A Texas bank is about done demolishing 16 new and partially built houses acquired in Southern California through foreclosure, figuring it was better to knock them down than to try selling them in the depressed housing market.

Guaranty Bank of Austin is wrecking the structures to provide a "safe environment" for neighbors of the abandoned housing tract in Victorville, a high-desert city about 85 miles northeast of Los Angeles, a bank spokesman said.



Victorville city officials said the bank told them the cost of finishing the development would exceed what they could sell the homes for.

The bank also faced escalating city fines as vandals and squatters took over the sprawling housing project, leaving behind graffiti and drug paraphernalia, city officials said.
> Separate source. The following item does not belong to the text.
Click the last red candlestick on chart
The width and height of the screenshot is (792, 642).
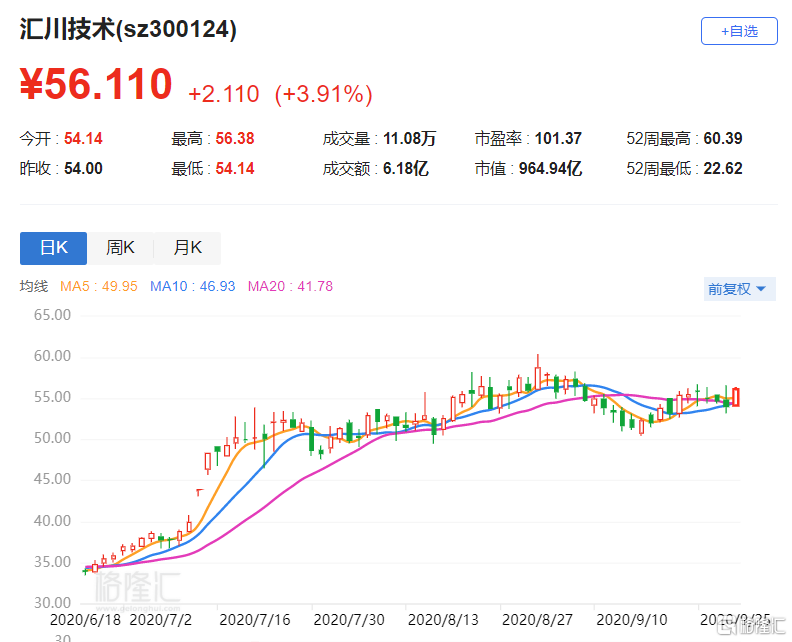coord(736,397)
"It's unfortunate," said George Duran, the city's code-enforcement manager. "We would have hoped for these houses to be finished. But it's up to the owner to see what is best for them."
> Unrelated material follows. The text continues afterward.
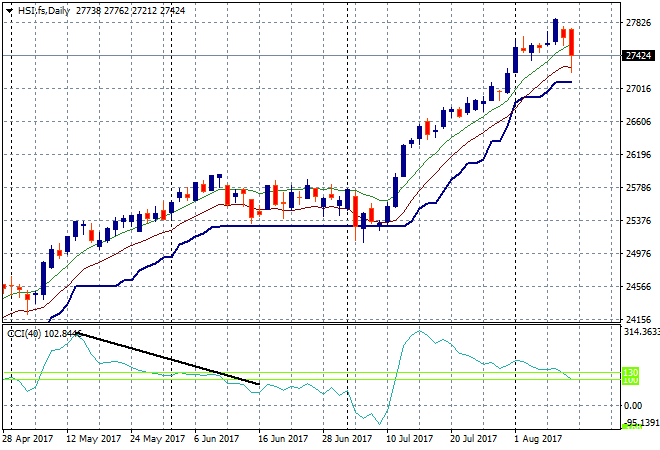Click the CCI peak near 10 Jul 2017
660x450 pixels.
[x=418, y=332]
http://online.wsj.com/article/SB124148169574985359.html
Home prices in San Bernardino County, where Victorville is located, have fallen 60% from the housing peak in 2006, according to DataQuick, a research firm. The median new-home price in Victorville is $265,990, according to Hanley Wood Market Intelligence, a housing-research firm. Homes in the Victorville development were priced at a range of $280,00 to $350,000 in early 2008, according to Hanley Wood.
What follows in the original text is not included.